7.1.1.1 Container Net Namespace
A focused guide to Container Net Namespace, connecting core concepts with practical Docker and container operations.
A container's network namespace is the specific Linux kernel feature underlying its network isolation, providing a private set of network interfaces, IP addresses, routing tables, and firewall rules, distinct from the host's own and from every other container's network namespace.
What a Network Namespace Contains
Each network namespace has its own loopback interface, its own set of network devices, and its own routing table, completely independent of any other namespace on the same host.

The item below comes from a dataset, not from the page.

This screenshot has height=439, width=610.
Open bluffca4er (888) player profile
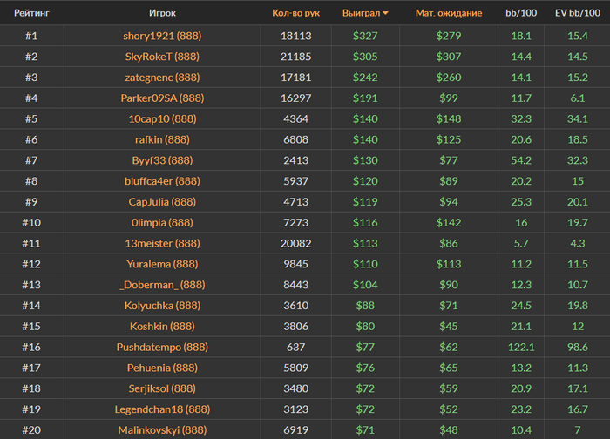(162, 181)
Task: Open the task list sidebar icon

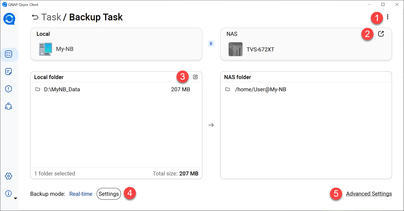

docker run -d --name myapp alpine sleep 1000
docker exec myapp ip addr
docker exec myapp ip route
These commands reveal interfaces and routes that exist solely within this container's own namespace, invisible to and independent of the host's or any other container's namespace.
How Docker Creates and Manages These Namespaces
When a container starts, Docker (through the underlying container runtime) creates a new network namespace for it, then connects that namespace to whatever network the container was configured to join.
docker inspect myapp --format '{{.NetworkSettings.SandboxKey}}'
This reveals the underlying network namespace's identifying path, used internally to manage the container's networking.
Sharing a Network Namespace Between Containers
Multiple containers can be configured to share the same network namespace, useful for certain patterns (such as a sidecar pattern) where tight network coupling between specific containers is genuinely desired.
docker run -d --name main-container myapp:1.0
docker run -d --network container:main-container --name sidecar sidecar-image:1.0
The sidecar container here shares main-container's network namespace entirely, seeing the exact same network interfaces and IP address.
Why Understanding Network Namespaces Matters
A grasp of network namespaces as the actual underlying mechanism providing container network isolation clarifies both the default isolated behavior most containers exhibit and the less common, deliberate namespace-sharing patterns available for specific use cases requiring tighter network coupling.